Воевода, не оглядываясь — он смотрел на стрелецкого голову Давыдова, по нему проверял, каково ратным людям от воровского письма? — протянул бумагу дьяку, тот принял и отнес подальше от пронырливых глаз подьячих и писарчуков.
— Ну, какова… заупокойная молитва всем нам? — спросил Кузьма Лутохин, губы искривив в принужденной улыбке. — Щедр донской воровской атаман, всем сестричкам по колечку роздал, никого не обидел! — Не владея собой, Лутохин забегал по кабинету, то сцепляя руки на груди, то забрасывая их за спину.
— Откуда взялась эта… — Михаил Хомутов хотел было сказать «воровская», да язык не повернулся, — бумага в городе? Кто ее занес? — еле успевая следить за скорым на ногу воеводой. И подумал не без злорадства: «Так ли и Алфимов забегает, доведись сыскать в Самаре атаманово прелестное письмо?»
Рядом Михаил Пастухов завозился, и его беспокойные думы одолевают, но молчит сотник, только исподлобья зыркает на суетливого воеводу Лутохина.
— Как в город попало? — переспросил воевода, на миг останавливаясь у окна и бросив взгляд в сторону наугольной у волжского берега башни. — Сыскался лиходей! Вчерашним днем в открытую, без всякой боязни, примчал из воровского Царицына разинский подлазчик на коне верхом с вестью к стрельцам и посадским, что Стенька Разин убыл из Царицына вниз по Волге. А прежде того собирался у воров войсковой круг, решали, куда им попервой кинуться — вверх ли на Москву, а может, на низ, к Астрахани. Да Господь надоумил кого-то выкрикнуть, что надо идти на низ, покудова вверху на Руси мужики хлеб не скосят и не уберут в амбары. А тем часом побить ратную силу, что из Астрахани вышла к Черному Яру многим числом с воеводой князем Львовым. Теперь, мне думается, уже и сошлись князь Семен Иванович с воровским атаманом. Дай бог, ему ратного счастья промыслить над разбойниками, а не как блаженной памяти Лопатину…
Стрелецкие командиры переглянулись, Тимофей Давыдов высказал свое предложение:
— Тогда нам есть резон всей силой напасть на Царицын и отбить его у казаков. Там, глядишь, московские стрельцы на подмогу поспеют. По пути и камышинские стрельцы пристанут. Где Лаговчин, надо бы с ним переговорить…
— Лаговчин с ухваченного ярыжками подлазчика крепкий спрос снимает, — ответил воевода, потом снова глянул в окно, хлопнул себя ладонью по круглым коротким бедрам. — Да вот и он сам на помине легок! Прознаем, о чем допытался у того вора…
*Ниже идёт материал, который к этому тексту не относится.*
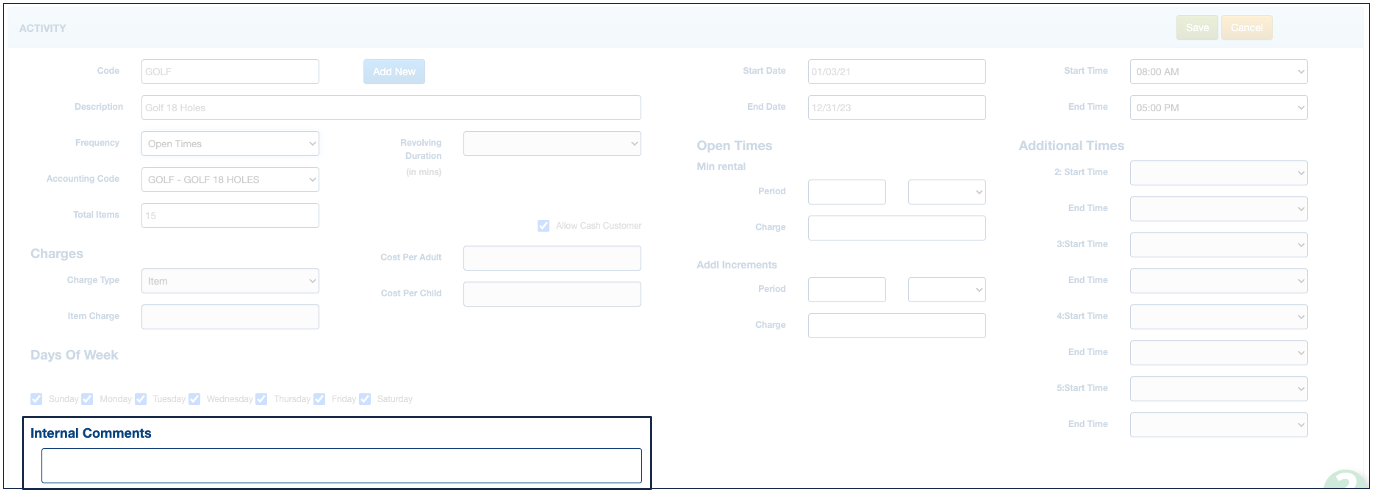
Task: Toggle the Saturday checkbox
Action: (x=365, y=399)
Весь вид стрелецкого головы показывал, что спрос разинского подлазчика был нелегким. Большие, чуть выпуклые карие глаза еще не остыли от гнева, на скулах алел румянец, губы закушены. Лаговчин расхаживал по кабинету в общем молчании, успокаиваясь и мельком оглядывая кафтан — не видно ли где капель крови от усердного истязания вора плетью? Стрелецкие командиры тоже молчали, не решаясь прервать размышления московского особо доверенного человека.
Лаговчин заговорил, остановившись у распахнутого окна, боком к стрелецким командирам, будто хотел видеть и дальний волжский стрежень в сторону беспокойного Понизовья, и ближнюю к приказной избе площадь с пыльной улочкой к воротной башне.
— Сказывает вор, что в Царицыне Стенька Разин оставил каждого десятого человека, всего более тысячи казаков и воровски изменивших стрельцов. Теперь сами судите, командиры, что скопище у атамана поболее десяти тысяч… Опасение у меня большое за город Астрахань да и за князя воеводу Ивана Семеновича Прозоровского. Еще прошлым летом стращал вор Стенька добраться до него.
Аникей Хомуцкий хмыкнул, но Михаил Хомутов тут же сжал его руку на колене, упреждая, чтобы друг не сорвался каким неосторожным словом.
— Астраханские стрельцы ничем не лучше царицынских, — продолжил Лаговчин, а сам стоял с каким-то закаменевшим лицом и неподвижным взглядом, будто в мыслях он был не здесь, а где-то уже там, под Астраханью. — Даже если своруют не все, а каждый второй и прилепится к бунтовщикам, то через две недели из Астрахани вверх по Волге пойдет войско более пятнадцати тысяч! — При этих словах стрелецкий голова повернулся к воеводе Лутохину, а тот сел в свое кресло и замер, будто мышь под когтистой кошачьей лапой, притворяясь, что мертва, — в надежде, что страшный для нее зверь отпустит за непригодностью в пищу. — Вот теперь и подумай, чем город оборонять.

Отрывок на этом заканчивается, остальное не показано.